### [Aim]
Rewrite everything from the start of the records down to the line containing "Expand the 曝光", changing "checkbox" to "check box" and leaving all else unchanged.
=== Material for this exercise ===
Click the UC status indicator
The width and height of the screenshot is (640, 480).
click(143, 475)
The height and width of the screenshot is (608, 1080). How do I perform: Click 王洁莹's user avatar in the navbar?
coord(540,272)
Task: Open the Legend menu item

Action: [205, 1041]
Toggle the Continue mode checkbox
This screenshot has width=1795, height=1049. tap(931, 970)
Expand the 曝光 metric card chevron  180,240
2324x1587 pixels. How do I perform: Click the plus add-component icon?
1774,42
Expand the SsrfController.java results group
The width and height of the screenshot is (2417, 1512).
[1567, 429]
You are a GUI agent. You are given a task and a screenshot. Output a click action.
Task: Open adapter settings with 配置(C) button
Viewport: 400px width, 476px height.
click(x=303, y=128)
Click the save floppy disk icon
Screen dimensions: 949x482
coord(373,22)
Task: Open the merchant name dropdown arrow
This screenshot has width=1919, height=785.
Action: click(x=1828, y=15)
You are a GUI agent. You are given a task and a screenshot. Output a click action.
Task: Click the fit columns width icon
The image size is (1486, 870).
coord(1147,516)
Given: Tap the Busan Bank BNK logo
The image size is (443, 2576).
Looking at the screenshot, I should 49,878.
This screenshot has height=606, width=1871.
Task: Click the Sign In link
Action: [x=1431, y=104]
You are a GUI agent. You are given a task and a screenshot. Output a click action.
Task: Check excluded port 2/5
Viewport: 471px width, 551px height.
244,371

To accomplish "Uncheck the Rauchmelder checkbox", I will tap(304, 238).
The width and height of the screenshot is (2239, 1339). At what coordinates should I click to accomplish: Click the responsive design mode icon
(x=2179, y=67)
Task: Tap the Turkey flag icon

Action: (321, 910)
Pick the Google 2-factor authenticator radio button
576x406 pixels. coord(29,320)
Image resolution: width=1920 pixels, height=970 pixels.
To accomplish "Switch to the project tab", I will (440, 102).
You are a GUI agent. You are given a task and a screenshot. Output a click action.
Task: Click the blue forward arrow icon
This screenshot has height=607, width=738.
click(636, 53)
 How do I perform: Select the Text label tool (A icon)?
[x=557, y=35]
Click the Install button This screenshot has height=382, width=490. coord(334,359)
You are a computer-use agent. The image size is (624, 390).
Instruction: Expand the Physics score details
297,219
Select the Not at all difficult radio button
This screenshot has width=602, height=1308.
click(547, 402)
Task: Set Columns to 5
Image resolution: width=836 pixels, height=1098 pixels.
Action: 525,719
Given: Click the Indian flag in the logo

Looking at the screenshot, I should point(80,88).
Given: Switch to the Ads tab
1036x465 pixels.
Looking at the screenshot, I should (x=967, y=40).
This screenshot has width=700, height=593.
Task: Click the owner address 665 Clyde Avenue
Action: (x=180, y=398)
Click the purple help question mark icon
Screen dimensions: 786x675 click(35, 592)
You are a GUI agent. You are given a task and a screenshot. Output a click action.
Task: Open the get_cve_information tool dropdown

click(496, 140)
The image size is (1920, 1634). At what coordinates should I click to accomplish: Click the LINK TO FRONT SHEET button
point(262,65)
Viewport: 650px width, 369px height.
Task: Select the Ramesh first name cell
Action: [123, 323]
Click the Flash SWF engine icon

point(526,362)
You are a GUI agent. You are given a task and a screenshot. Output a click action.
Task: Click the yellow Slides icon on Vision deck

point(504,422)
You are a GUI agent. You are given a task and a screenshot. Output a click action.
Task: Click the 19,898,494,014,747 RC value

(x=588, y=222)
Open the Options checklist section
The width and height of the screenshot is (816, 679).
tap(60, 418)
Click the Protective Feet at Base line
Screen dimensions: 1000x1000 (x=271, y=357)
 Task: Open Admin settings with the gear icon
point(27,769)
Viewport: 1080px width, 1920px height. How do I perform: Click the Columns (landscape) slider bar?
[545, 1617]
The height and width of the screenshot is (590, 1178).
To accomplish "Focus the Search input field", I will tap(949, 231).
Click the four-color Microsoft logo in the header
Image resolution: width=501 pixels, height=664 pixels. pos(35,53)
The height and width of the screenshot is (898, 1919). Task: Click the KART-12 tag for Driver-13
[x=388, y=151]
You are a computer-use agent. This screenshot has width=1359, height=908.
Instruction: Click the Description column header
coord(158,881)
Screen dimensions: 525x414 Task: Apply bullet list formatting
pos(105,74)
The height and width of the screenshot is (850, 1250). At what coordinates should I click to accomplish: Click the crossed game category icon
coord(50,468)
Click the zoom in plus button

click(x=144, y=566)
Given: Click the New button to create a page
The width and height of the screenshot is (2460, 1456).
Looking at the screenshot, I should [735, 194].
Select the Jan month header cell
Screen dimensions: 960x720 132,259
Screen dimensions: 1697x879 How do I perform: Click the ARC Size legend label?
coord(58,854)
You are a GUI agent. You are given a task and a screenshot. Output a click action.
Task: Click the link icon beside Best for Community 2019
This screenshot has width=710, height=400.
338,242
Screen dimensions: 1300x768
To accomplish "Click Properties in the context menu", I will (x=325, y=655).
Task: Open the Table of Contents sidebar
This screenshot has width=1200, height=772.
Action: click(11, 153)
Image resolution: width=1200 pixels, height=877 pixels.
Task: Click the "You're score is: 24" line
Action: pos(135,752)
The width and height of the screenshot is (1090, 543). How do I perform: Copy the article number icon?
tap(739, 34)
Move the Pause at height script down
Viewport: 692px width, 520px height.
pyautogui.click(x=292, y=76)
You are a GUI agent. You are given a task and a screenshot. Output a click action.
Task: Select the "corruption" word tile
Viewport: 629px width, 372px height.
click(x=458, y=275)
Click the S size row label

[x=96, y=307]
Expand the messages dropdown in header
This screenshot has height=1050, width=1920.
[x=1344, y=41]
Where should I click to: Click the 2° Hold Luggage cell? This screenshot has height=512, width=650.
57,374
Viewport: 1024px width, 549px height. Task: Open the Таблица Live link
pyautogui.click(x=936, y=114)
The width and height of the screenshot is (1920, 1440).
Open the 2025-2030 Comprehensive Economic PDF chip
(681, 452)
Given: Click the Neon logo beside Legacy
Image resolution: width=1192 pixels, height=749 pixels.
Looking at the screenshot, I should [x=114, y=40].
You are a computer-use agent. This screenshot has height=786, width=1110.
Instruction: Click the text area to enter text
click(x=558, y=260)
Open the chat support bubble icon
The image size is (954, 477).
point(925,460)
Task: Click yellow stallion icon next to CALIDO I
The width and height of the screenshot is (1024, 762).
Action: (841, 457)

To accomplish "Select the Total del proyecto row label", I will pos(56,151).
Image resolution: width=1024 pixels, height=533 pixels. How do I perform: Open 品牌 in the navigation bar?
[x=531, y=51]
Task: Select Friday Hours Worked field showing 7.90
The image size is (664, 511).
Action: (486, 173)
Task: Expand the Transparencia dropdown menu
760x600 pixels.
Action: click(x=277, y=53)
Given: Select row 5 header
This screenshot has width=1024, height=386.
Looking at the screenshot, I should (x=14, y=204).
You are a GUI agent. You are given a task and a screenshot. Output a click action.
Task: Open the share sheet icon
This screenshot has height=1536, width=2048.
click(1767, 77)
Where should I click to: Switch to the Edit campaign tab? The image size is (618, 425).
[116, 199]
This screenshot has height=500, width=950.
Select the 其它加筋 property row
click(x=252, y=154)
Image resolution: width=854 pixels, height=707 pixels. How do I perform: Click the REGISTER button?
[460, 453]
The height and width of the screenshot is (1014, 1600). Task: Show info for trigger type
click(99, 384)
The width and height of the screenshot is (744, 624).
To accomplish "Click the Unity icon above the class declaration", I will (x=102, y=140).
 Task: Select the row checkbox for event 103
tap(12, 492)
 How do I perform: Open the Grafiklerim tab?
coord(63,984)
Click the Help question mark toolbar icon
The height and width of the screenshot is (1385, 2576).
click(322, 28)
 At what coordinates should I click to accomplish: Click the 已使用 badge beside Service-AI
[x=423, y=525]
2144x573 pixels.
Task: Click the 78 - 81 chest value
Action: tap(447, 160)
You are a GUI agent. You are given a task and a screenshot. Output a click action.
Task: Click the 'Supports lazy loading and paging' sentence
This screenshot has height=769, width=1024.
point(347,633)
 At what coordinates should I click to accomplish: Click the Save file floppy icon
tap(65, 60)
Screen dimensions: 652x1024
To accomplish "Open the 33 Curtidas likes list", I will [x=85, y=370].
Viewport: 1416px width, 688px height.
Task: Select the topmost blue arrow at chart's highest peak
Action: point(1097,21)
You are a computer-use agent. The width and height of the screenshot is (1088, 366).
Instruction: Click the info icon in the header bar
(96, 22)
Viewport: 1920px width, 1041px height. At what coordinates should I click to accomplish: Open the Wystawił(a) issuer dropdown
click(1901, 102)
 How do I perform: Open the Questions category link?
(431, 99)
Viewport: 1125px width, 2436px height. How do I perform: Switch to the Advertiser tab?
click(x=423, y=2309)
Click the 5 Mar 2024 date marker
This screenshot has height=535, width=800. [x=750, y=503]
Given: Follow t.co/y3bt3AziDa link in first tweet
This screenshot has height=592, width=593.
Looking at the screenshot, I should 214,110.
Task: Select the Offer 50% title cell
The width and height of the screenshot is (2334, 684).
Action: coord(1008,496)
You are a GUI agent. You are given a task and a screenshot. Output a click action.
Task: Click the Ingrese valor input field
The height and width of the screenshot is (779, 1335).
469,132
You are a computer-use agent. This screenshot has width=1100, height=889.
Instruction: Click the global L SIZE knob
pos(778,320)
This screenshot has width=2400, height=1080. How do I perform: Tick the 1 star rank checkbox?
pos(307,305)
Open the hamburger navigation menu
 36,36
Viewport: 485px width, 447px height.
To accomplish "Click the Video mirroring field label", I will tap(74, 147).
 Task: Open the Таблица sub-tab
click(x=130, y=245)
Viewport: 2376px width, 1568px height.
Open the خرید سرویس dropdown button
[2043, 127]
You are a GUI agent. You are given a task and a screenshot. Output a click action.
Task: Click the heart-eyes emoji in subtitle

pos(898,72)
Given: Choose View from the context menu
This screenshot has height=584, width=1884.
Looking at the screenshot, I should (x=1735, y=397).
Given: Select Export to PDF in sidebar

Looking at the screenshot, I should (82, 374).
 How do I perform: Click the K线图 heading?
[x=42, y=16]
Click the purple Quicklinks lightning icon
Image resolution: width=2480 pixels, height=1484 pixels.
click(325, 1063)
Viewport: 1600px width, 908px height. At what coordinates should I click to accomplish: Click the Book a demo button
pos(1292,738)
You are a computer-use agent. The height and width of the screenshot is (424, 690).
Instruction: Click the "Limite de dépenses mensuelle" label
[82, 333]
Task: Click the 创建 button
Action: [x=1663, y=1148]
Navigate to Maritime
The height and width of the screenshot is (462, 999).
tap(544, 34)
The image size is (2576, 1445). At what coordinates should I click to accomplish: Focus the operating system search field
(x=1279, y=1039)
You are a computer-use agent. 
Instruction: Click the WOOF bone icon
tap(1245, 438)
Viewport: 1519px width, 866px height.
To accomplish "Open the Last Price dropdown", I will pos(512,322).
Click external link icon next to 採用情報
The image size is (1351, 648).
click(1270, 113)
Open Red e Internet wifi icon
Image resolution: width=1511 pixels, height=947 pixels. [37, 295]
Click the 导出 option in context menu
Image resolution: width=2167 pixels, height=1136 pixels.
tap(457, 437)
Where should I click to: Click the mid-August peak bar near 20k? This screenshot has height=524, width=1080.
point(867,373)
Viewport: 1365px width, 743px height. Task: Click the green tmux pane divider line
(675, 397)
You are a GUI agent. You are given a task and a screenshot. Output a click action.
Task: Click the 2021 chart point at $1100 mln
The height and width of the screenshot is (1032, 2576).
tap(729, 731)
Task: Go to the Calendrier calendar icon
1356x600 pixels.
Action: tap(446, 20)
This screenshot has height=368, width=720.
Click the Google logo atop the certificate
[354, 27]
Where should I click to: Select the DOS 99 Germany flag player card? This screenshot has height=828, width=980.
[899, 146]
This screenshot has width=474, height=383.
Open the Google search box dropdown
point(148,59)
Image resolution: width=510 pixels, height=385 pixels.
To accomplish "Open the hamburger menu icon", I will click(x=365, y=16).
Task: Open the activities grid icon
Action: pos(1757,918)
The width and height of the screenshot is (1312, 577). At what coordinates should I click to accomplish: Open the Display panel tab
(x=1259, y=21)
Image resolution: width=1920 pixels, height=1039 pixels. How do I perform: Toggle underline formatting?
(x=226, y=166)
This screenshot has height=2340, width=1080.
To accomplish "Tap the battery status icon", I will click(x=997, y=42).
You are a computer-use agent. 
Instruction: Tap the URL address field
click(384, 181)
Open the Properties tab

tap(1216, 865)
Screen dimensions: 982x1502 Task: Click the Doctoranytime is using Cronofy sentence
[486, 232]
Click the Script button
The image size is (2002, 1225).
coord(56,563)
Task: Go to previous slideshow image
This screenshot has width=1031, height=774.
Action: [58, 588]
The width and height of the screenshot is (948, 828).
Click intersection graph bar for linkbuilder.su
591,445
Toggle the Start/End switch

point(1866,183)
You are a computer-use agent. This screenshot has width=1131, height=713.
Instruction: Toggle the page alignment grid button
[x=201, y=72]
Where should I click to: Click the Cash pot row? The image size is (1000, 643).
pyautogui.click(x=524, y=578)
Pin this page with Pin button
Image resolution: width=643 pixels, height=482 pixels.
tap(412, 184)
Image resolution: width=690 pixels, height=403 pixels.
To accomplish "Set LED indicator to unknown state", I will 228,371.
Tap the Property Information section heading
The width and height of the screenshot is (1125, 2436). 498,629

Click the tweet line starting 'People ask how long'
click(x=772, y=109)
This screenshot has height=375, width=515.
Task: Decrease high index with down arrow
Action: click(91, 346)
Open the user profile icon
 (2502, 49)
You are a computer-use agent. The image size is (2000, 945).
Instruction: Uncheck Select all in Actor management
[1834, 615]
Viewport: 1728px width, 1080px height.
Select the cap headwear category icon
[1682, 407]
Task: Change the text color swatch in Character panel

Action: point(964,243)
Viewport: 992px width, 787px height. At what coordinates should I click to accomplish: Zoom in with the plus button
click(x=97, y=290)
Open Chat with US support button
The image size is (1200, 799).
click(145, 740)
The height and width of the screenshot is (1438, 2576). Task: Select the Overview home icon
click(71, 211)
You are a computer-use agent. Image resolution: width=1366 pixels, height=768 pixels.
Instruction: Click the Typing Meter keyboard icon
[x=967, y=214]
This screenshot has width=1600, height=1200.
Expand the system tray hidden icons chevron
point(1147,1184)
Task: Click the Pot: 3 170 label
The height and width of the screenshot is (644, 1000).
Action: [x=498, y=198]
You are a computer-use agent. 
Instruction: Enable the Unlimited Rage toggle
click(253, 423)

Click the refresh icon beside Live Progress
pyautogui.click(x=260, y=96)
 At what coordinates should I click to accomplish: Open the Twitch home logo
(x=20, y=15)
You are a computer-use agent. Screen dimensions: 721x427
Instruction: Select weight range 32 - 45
===
### [Finished exercise]
Click the UC status indicator
The width and height of the screenshot is (640, 480).
click(143, 475)
The height and width of the screenshot is (608, 1080). How do I perform: Click 王洁莹's user avatar in the navbar?
coord(540,272)
Task: Open the Legend menu item

Action: [205, 1041]
Toggle the Continue mode check box
This screenshot has width=1795, height=1049. tap(931, 970)
Expand the 曝光 metric card chevron  180,240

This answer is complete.